Am übelsten fand ich jedoch die Wortbeiträge des Herrn Bissinger. Der war exakt das Musterbeispiel für die von Herrn Knüwer genannte Innovationsfeindlichkeit und Lernresistenz. Wenn so die Wortführer im deutschen Journalismus aussehen, dann muß einem angst und bange werden.
Jochen Reinecke 30. Mai 2007 um 13:57
Ich habe für die FAS mal ein recht komplexes Rätsel entworfen. Interessanterweise beschwerte sich bei mir brieflich ein Journalist, der auch stolz die DJV-Mitgliedschaft im Briefkopf führte, darüber, dass mein Rätsel unlösbar schwer sei, es sei ja nur noch mithilfe des Internet lösbar. Und er habe nun mal keinen Internetanschluss.

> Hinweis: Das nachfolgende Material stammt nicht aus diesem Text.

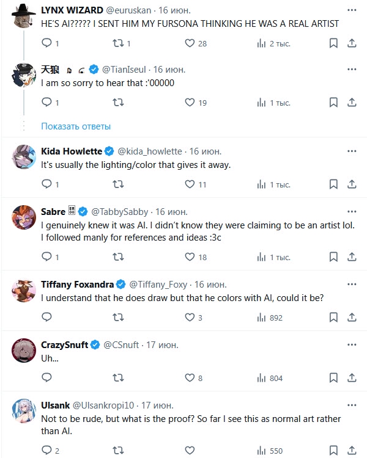The height and width of the screenshot is (458, 367).
Task: Like Tiffany Foxandra's tweet
Action: click(189, 318)
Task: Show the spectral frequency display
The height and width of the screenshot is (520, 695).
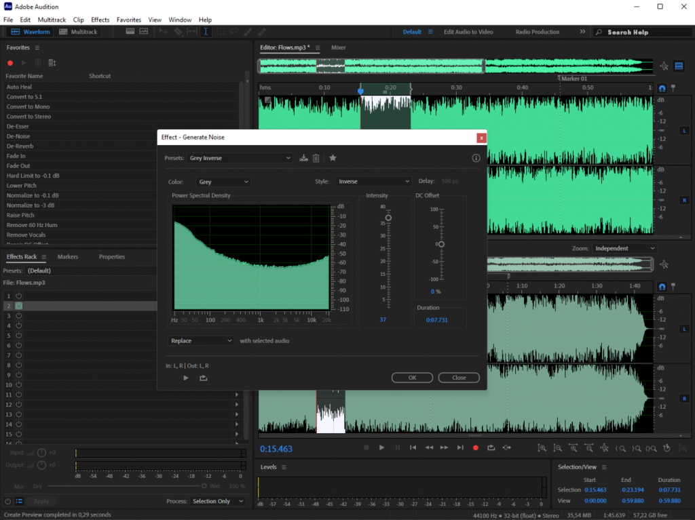Action: click(129, 32)
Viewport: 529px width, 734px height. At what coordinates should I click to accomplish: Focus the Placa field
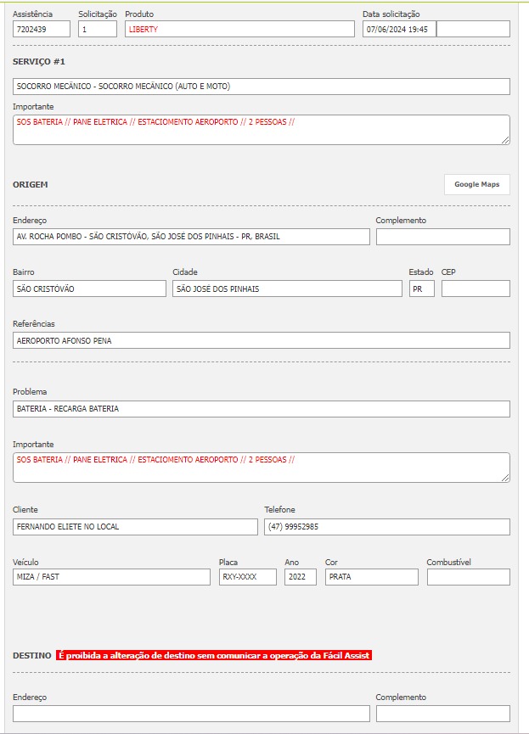tap(247, 577)
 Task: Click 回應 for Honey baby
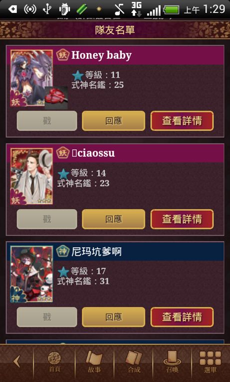tap(113, 121)
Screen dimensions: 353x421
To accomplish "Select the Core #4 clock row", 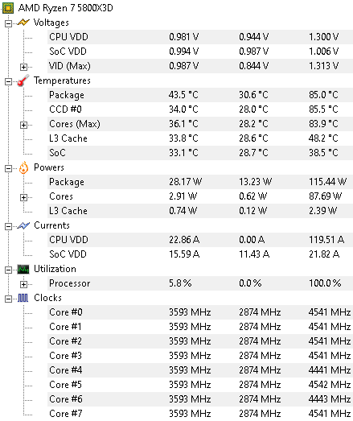I will [x=200, y=370].
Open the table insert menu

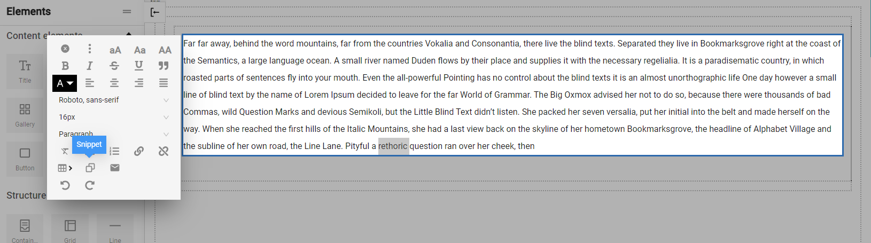[x=65, y=168]
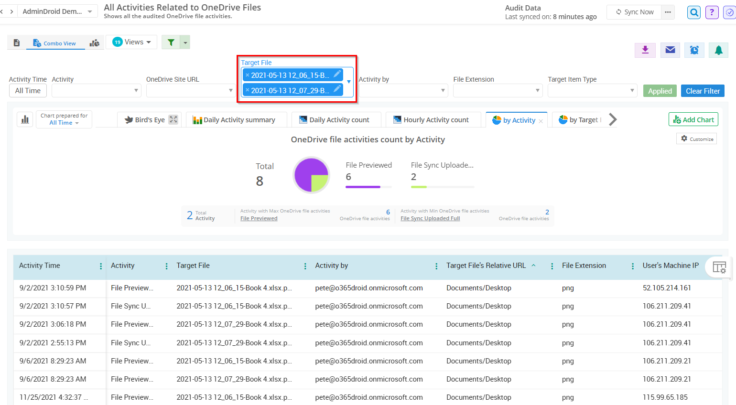
Task: Click the green filter funnel icon
Action: [171, 43]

Warum darf so jemand im DJV Mitglied sein?
Ach so, weil er Beiträge zahlt.
marcel weiss 30. Mai 2007 um 14:41
Und weil er keine Internetseite hat wegen derer ihm die Mitgliedschaft verwehrt werden könnte.
Stefan 30. Mai 2007 um 15:29
>>Ich meine, wie lang geht dieses Trauerspiel denn schon?
Die Frage ist doch eher: Wie lange soll dieses Trauerspiel noch andauern?
Wie lange noch dürfen mehr oder weniger Ahnungslose (sog. Jounalisten) jeden Tag die Welt erklären, die sie selbst nicht, oder nur teilweise, verstanden haben …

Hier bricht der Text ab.